PolskaKolejny zatrzymany w sprawie zabójstwa 21-latka

Kolejny zatrzymany w sprawie zabójstwa 21‑latka

Policja zatrzymała kolejną osobę w związku w
niedzielną bójkę w Krakowie po meczu derbowym, podczas której
śmiertelnie ugodzony nożem został 21-letni mężczyzna.

15.03.2006 | aktual.: 15.03.2006 16:33

Rzeczniczka Prokuratury Okręgowej w Krakowie Bogusława Marcinkowska poinformowała, że zatrzymany - 22-letni mieszkaniec Krakowa - kierował czerwonym mercedesem, z którym jechał Piotr B., podejrzany o zabójstwo.

Kierujący samochodem nie wysiadał z auta, czyli nie brał udziału w bójce - powiedziała Marcinkowska. Dlatego prokuratura zamierza w czwartek postawić mu zarzuty nie udzielania pomocy rannej osobie oraz nie zawiadomienia organów ścigania o popełnieniu przestępstwa, za co grozi do trzech lat więzienia.

Jak powiedziała komisarz Sylwia Bober-Jasnoch z zespołu prasowego małopolskiej policji, zatrzymany od lipca 2005 roku do lutego tego roku odbywał zastępczą służbę wojskową w policji, służąc w oddziałach prewencji w Warszawie.
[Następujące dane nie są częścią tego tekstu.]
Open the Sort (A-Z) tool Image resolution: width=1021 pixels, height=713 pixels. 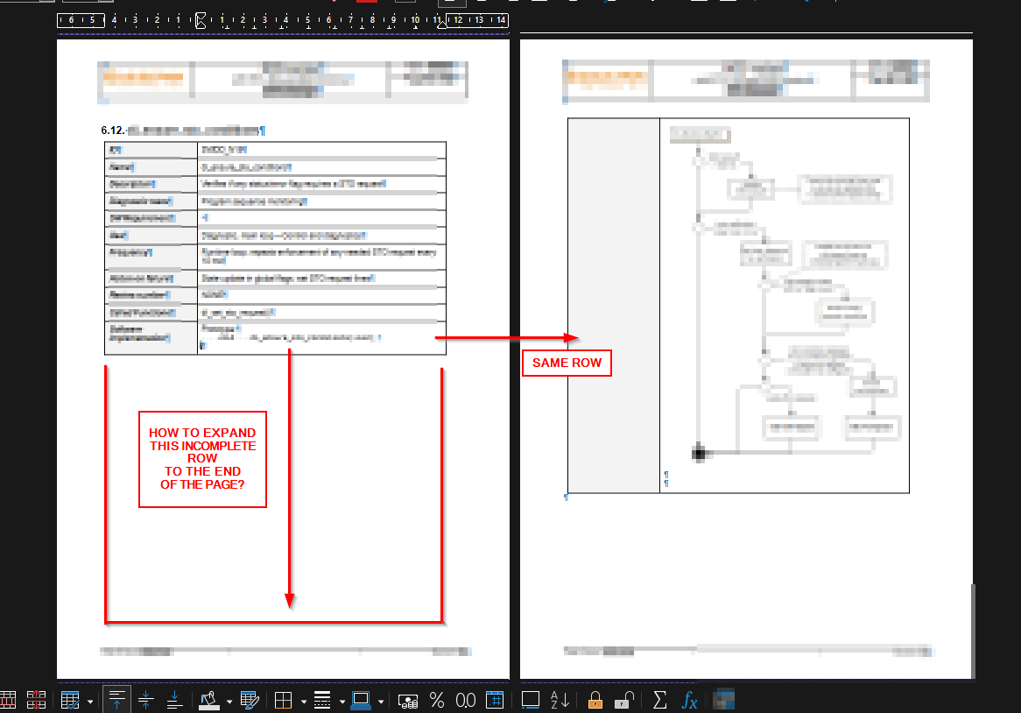coord(560,700)
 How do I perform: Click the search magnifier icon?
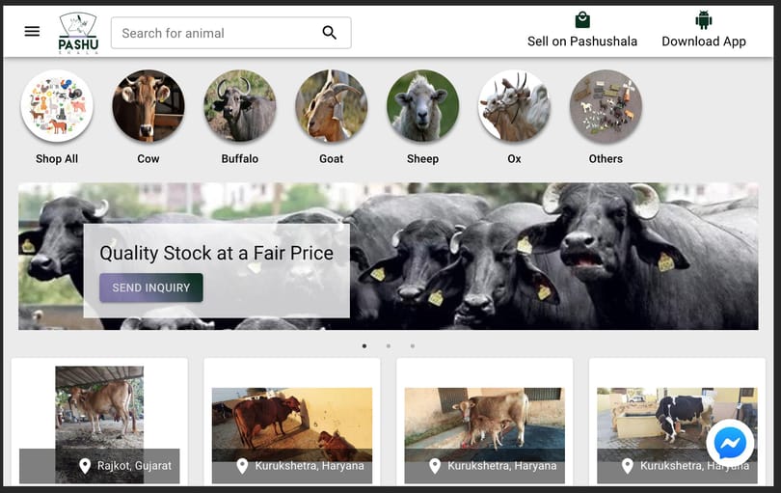(329, 33)
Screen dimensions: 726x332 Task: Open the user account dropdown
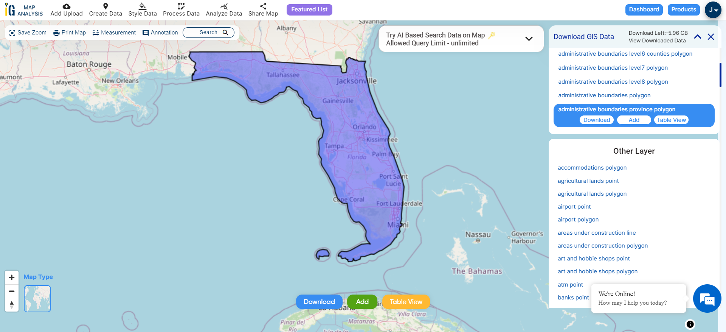713,10
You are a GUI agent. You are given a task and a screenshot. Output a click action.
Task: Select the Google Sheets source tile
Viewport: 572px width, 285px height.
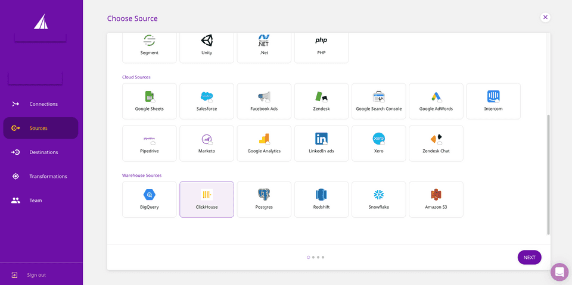(149, 101)
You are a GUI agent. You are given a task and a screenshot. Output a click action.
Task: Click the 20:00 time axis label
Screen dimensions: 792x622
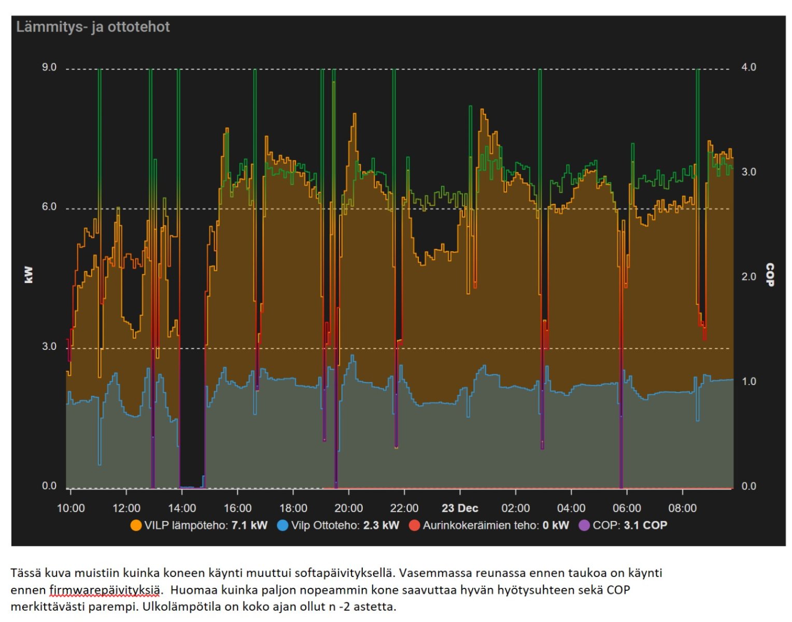coord(349,508)
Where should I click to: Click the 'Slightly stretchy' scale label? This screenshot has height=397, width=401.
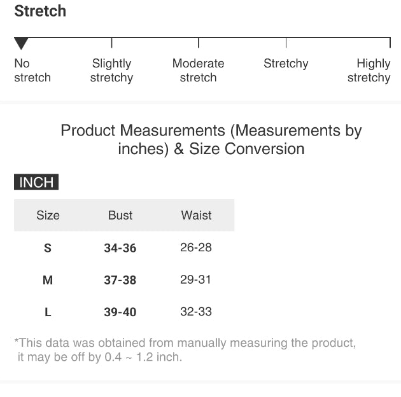(111, 71)
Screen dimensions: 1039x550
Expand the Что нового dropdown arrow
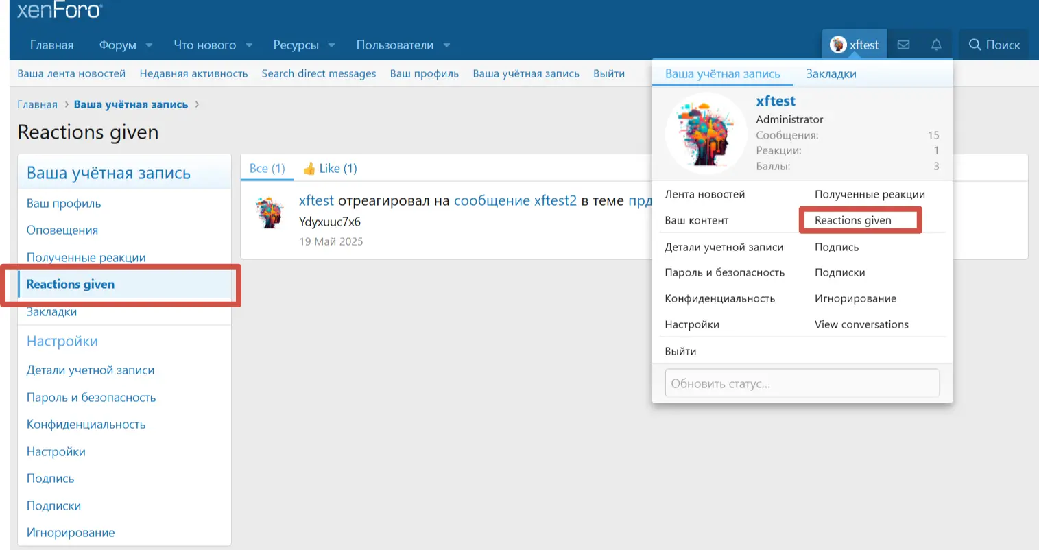[x=249, y=45]
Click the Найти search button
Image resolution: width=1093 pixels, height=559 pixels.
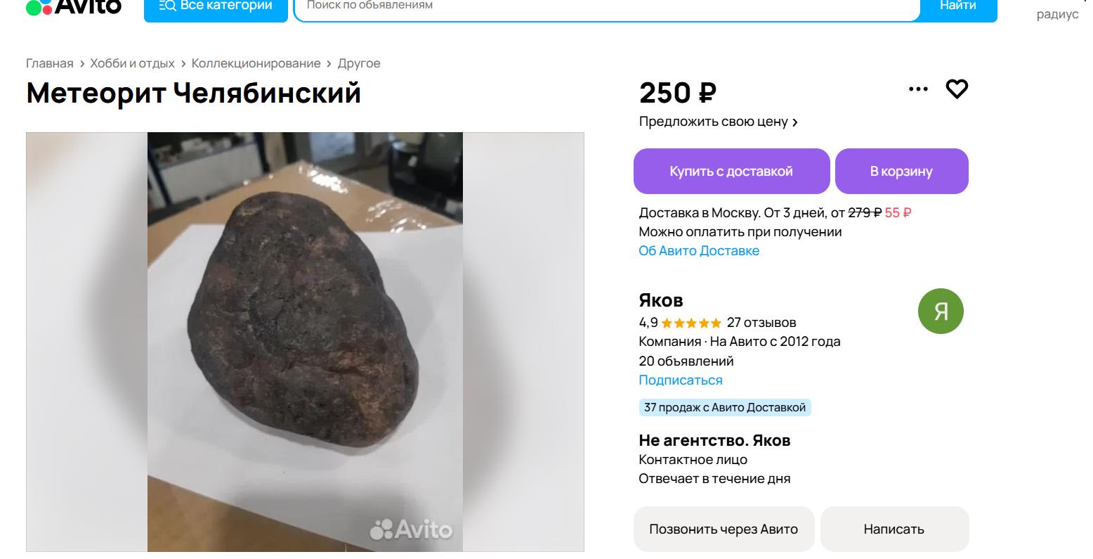tap(958, 8)
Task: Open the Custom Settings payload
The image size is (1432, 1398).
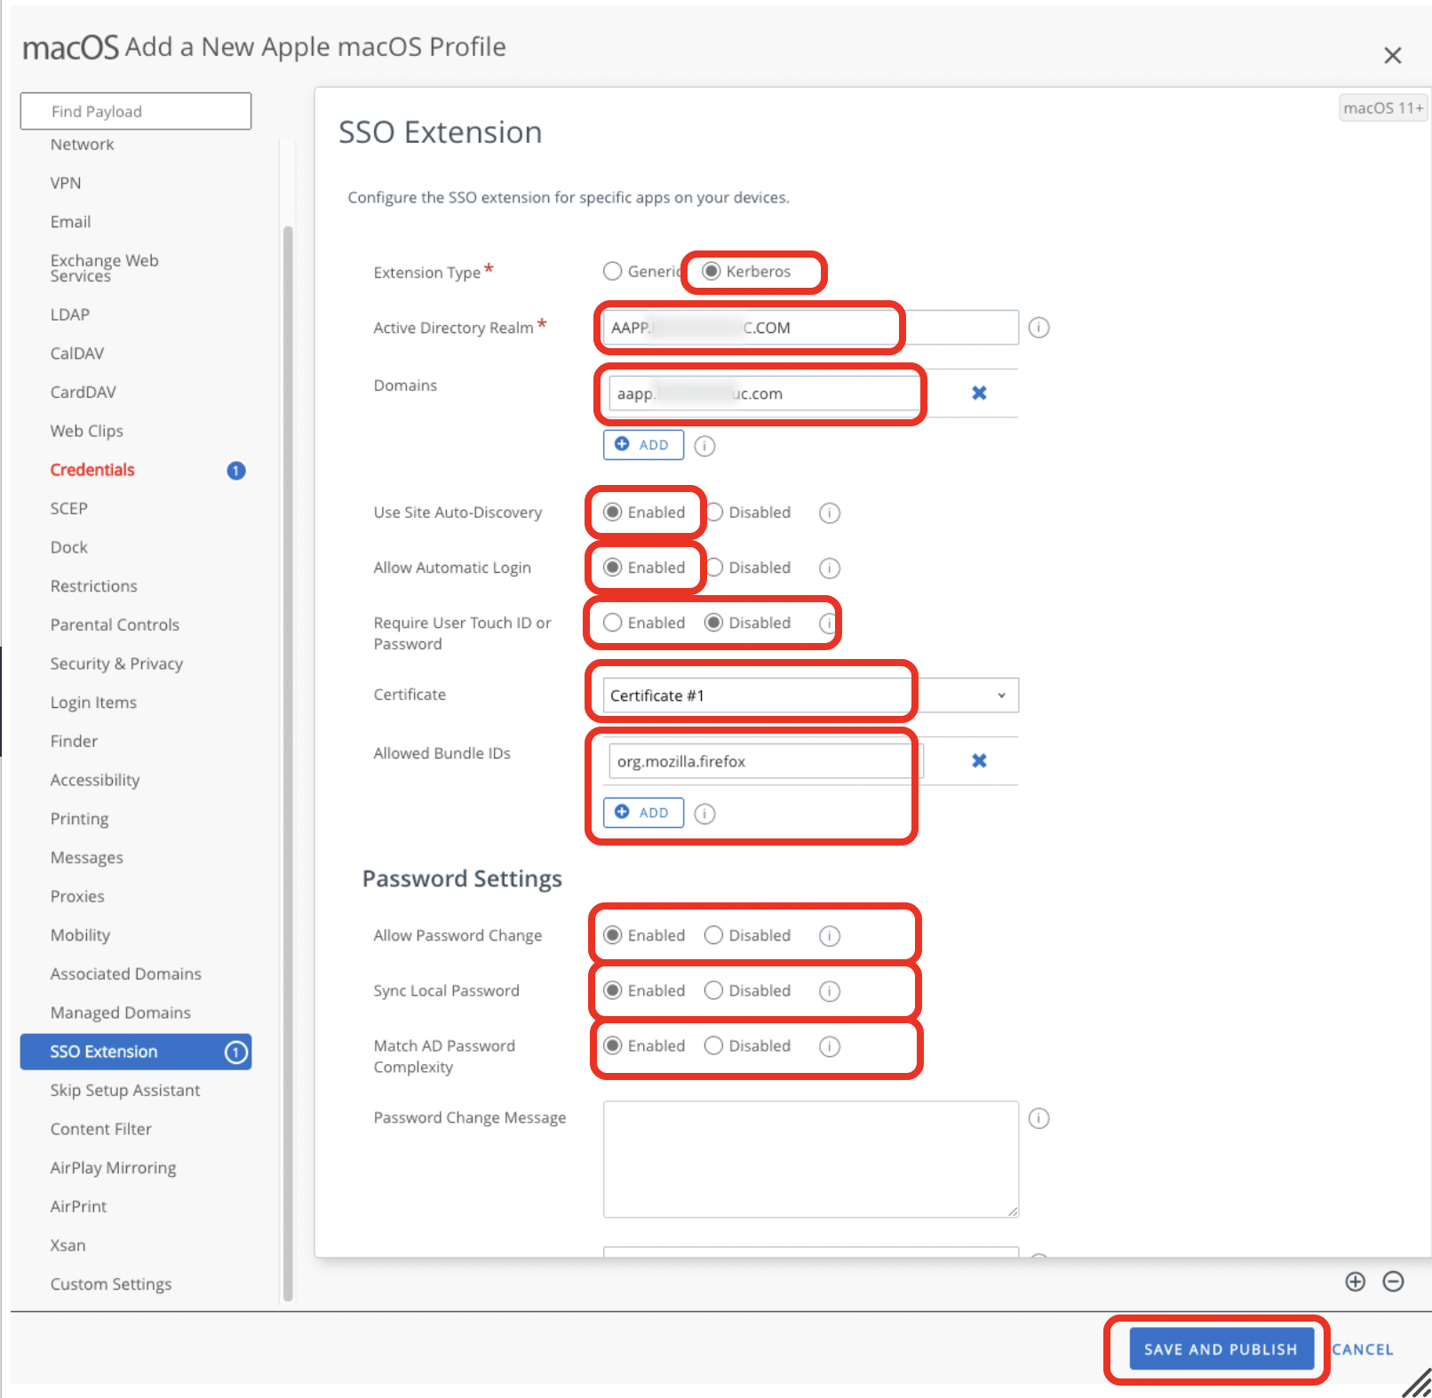Action: (111, 1283)
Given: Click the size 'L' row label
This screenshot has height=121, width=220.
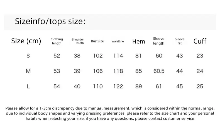Looking at the screenshot, I should click(x=28, y=86).
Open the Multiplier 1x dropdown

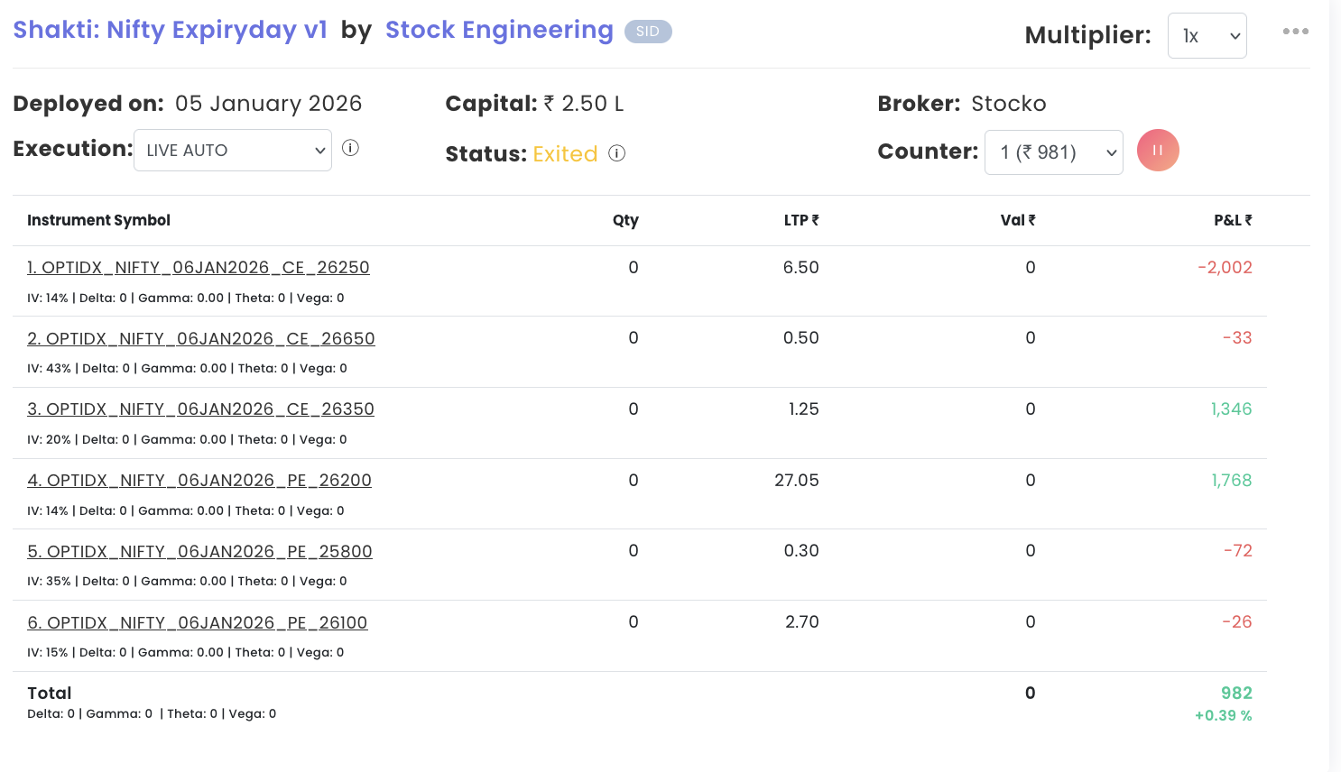click(x=1207, y=36)
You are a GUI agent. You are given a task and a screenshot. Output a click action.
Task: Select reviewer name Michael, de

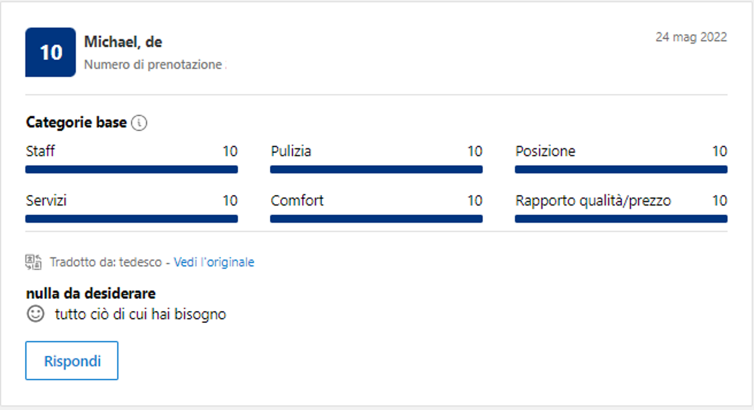[x=123, y=42]
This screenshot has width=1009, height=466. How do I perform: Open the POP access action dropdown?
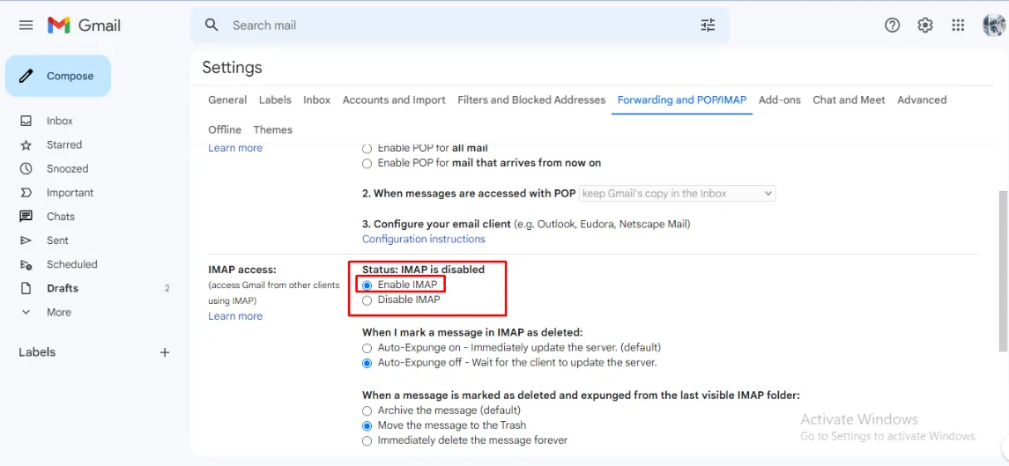coord(677,194)
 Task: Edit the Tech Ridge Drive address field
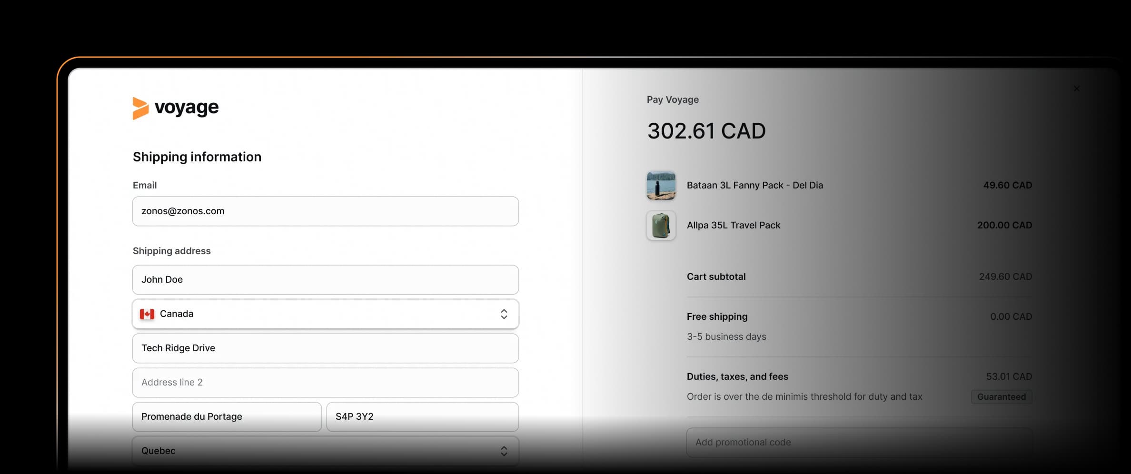coord(325,348)
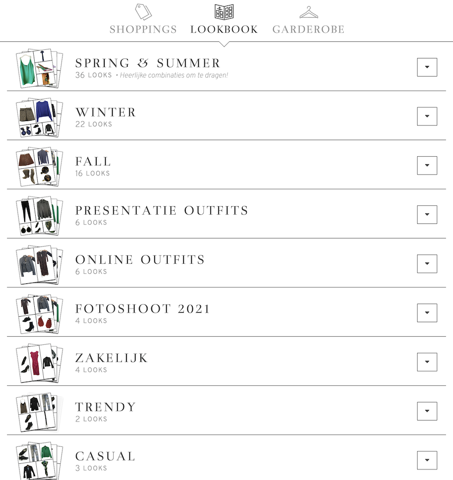Expand the Presentatie Outfits section

coord(427,214)
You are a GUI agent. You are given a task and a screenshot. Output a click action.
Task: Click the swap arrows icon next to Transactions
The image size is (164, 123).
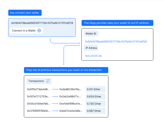[x=48, y=81]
Od pierwszego lutego został zawieszony w czynnościach i wszczęto postępowanie zmierzające do wydalenia mężczyzny ze służby, w związku z przedstawieniem mu zarzutów przez krakowską prokuraturę w sprawie o pobicie.

Do tej pory w sprawie niedzielnego zabójstwa tymczasowo aresztowano sześć osób, a jeden nieletni będzie odpowiadał przed sądem dla nieletnich.

20-letniemu Piotrowi B. postawiono zarzut zabójstwa, dwaj pozostali uczestnicy zdarzenia, jadący z nim jednym samochodem, są podejrzani o udział w bójce z użyciem niebezpiecznego narzędzia, zakończonej śmiercią ofiary. Dwaj inni uczestnicy bójki - pseudokibice przeciwnej drużyny będą odpowiadać za udział w bójce z użyciem niebezpiecznego narzędzia, a trzeci za sam udział w bójce.

W niedzielę wieczorem na ulicy Bałuckiego w Krakowie śmiertelnie ugodzony nożem w plecy został 21-latek, który po przewiezieniu do szpitala zmarł. Zdarzenie było wynikiem porachunków pseudokibiców po pierwszoligowym meczu piłkarskim między Cracovią i Wisła Kraków.